Even long before the parent of TJ Maxx, Marshalls and Home Goods began unlocking its doors, LikeFolio’s 30-day Purchase Intent moving average surged a jaw-dropping 1,331% in May at a time when TJX shares were hovering in the $45 range.
Ditto on JWN’s 30-day Purchase Intent moving average, which soared while its stock price languished and is still more than 50% off its one-year high. (See chart below)
And as shoppers get back to off-mall stores, their spending is on fire too. In the first week that many states and malls reopened in mid-May, droves of shoppers stopped market watchers in their tracks, according to retail consultant Jan Kniffen, chief executive of Jan Rogers Kniffen World Wide.
He had expected off-mall store volumes would log in at about 65% to 70% of year-ago volumes. The dip hasn’t been quite that severe, which has him believing a V-shaped recovery could be in the making for many retailers.
“If the first week is any indication, it seems that off-mall openings are running at about 85% of last year’s volume,” he said. “That has surprised the landlords and surprised the retailers and surprised me.”
Moreover, some stores are “opening at 110% of last year’s volume when they had only been running at a rate 105% of last year’s volume pre-COVID,” he added. Again, these results were when fewer than 50% of U.S. states and even fewer cities had given the greenlight to reopen.
Inventory Sitting Pretty, but We Lost an Entire Season
Sure everyone wants to shop, but what are they going to find when they get there? At this point, it looks like it might be a lot of the same, so to speak. Apparel inventory when the country started closing down in mid-March was just bringing out early spring fashions and limited summer fashions for the spring-break crowds.

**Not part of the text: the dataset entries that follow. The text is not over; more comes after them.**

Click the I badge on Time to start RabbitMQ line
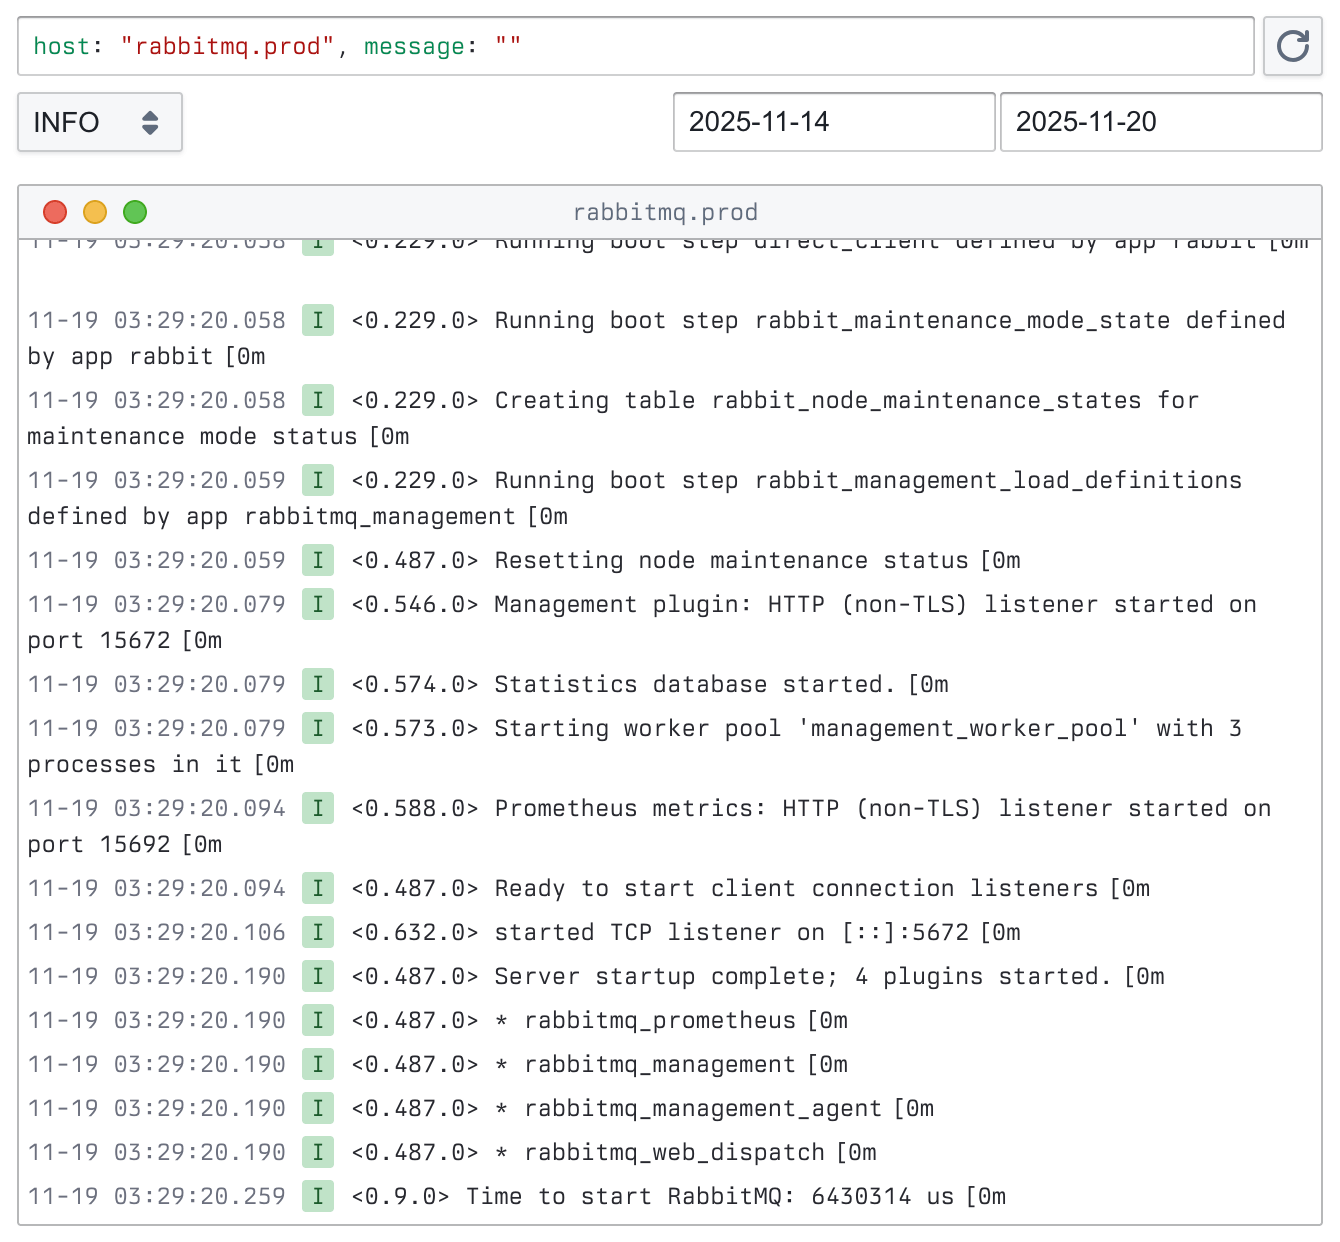This screenshot has height=1242, width=1340. coord(317,1196)
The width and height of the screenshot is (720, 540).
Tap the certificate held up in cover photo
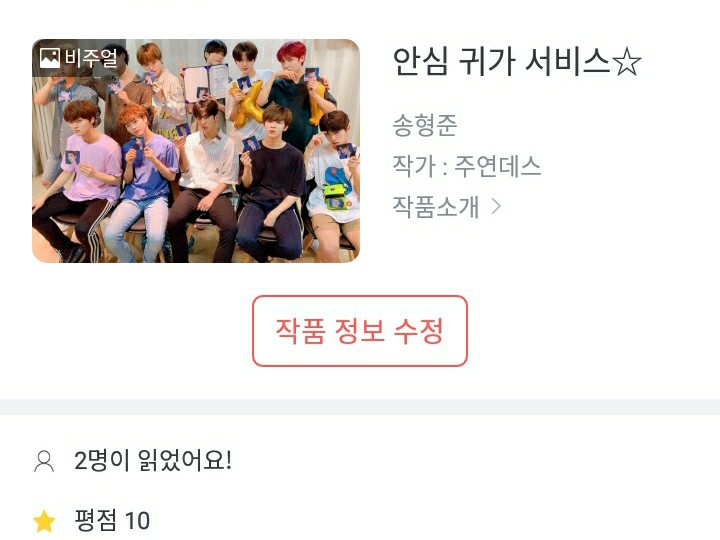[x=207, y=82]
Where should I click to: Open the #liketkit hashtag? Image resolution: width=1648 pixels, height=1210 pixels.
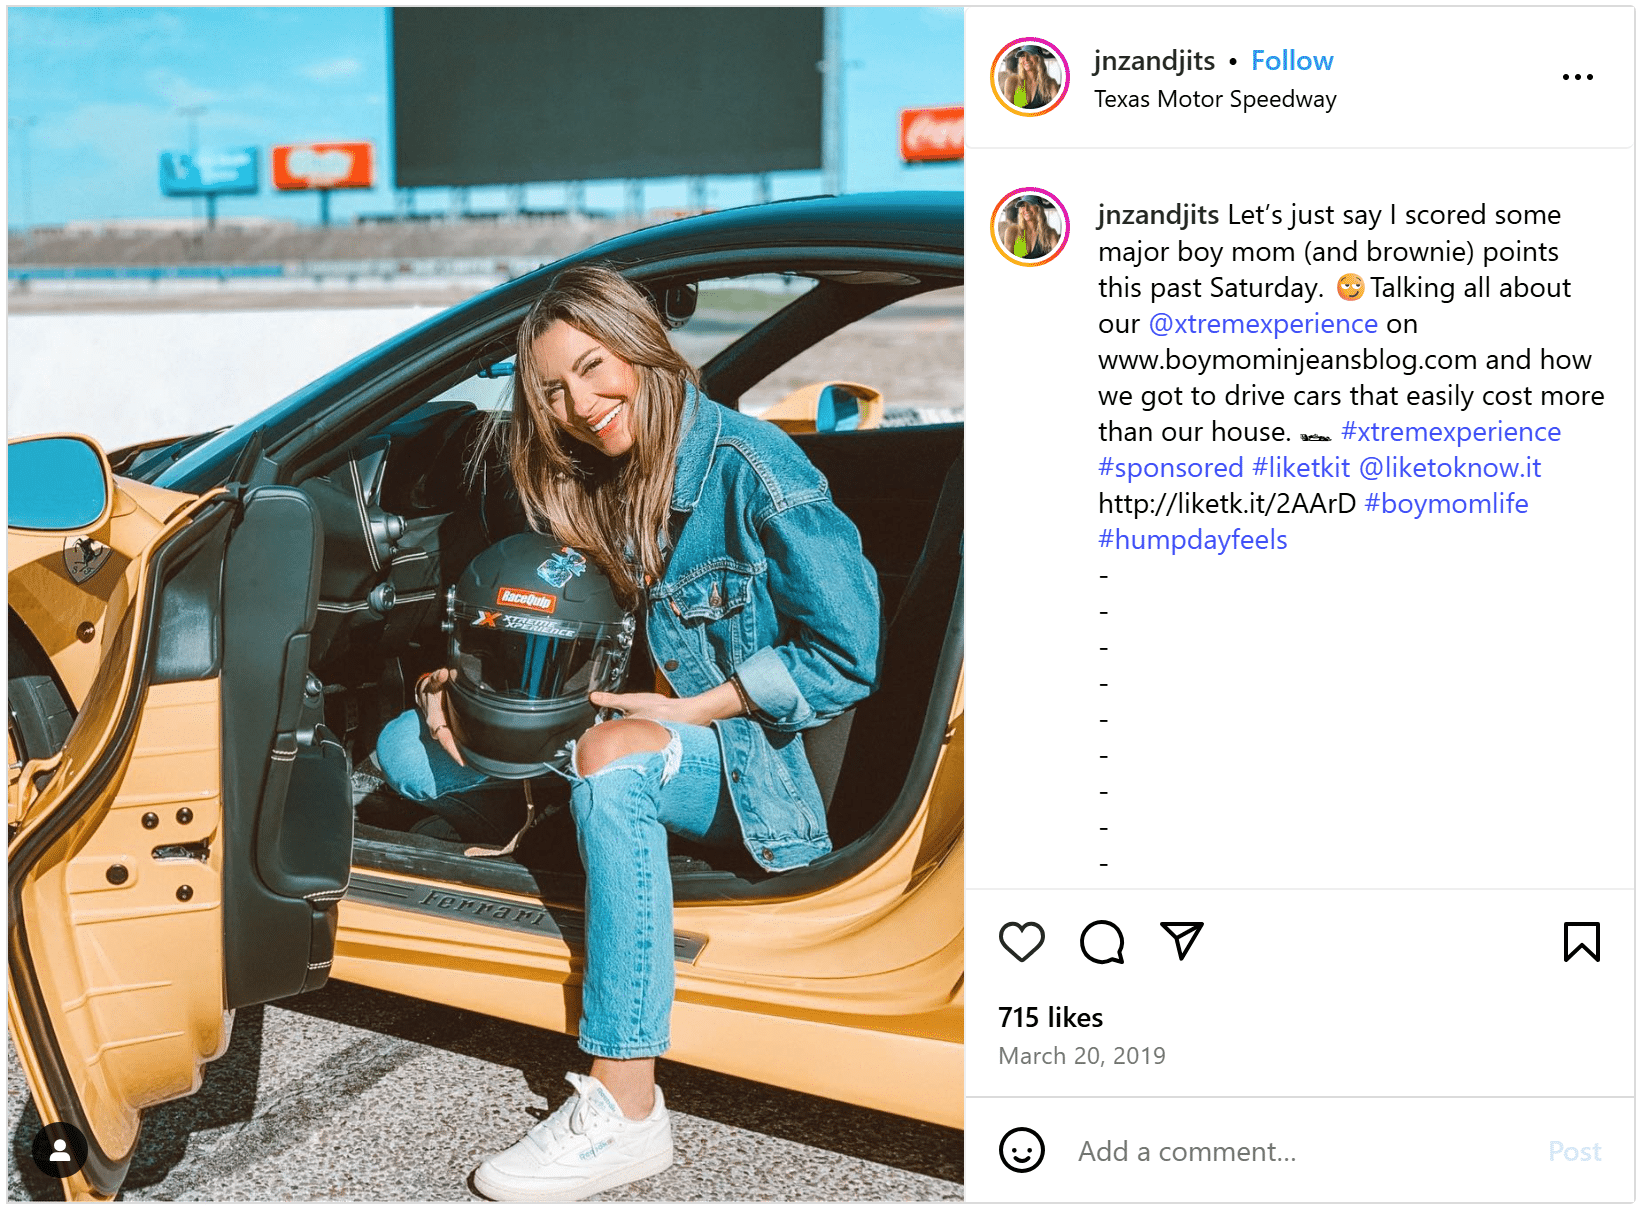point(1301,468)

Guess what? Much of that merchandise is still sitting on shelves and racks. Many retailers had to halt summer orders because there simply weren’t enough revenues to cover the costs. Of course, some are moving forward with fresh merchandise, but many have to cycle through what’s there first.

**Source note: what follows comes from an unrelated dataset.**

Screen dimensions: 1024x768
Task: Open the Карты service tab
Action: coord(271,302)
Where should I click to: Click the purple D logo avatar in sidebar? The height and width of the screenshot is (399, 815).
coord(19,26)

“They have inventory that was essentially trapped there for a couple of months and now they need to move it out,” said Jefferies analyst Janine Stichter.

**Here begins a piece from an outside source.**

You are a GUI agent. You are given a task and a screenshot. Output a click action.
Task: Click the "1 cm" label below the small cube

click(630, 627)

Shoppers can expect big bargains almost anywhere as retailers look to unload huge reams of inventory, and that’s a big get for the TJ Maxxes of the world.
“The marketplace is loaded with inventory, and I am convinced we will have access to plenty of high-quality branded merchandise to offer consumers in the categories they want when they shop us,” Ernie Herrman, TJX’s chief executive said on an earnings call late last month, adding there’s “incredible availability” already in the market.
JWN was able to keep its inventories mostly in line, the company said recently, because Nordstrom Rack and e-commerce sales were relatively strong, and the company was able to tap on merchandise in the full-line stores to fulfill customer demand.
Nordstrom Rack has another arrow in its quiver for JWN, whose mall leases tend to be very long-term and costly to break. Besides being profitable, Rack stores have more flexible lease terms, which also allow for relocation if necessary, the company said.
“As retail continues to evolve, our flexible model supports a continued shift from what was predominantly a mall-based business toward a more diversified model that includes digital and off price,” Chief Executive Erik Nordstrom said on the recent earnings call.
Indeed, the trend is still evolving, which might favor nimbleness and flexibility. “We’ll continue to adjust and refine our approach as we learn more about this new environment,” he added, sounding a clarion call that investors might want to heed.
The short answer: The bargain racks look to be filling up with the good stuff, and consumers are licking their chops in anticipation.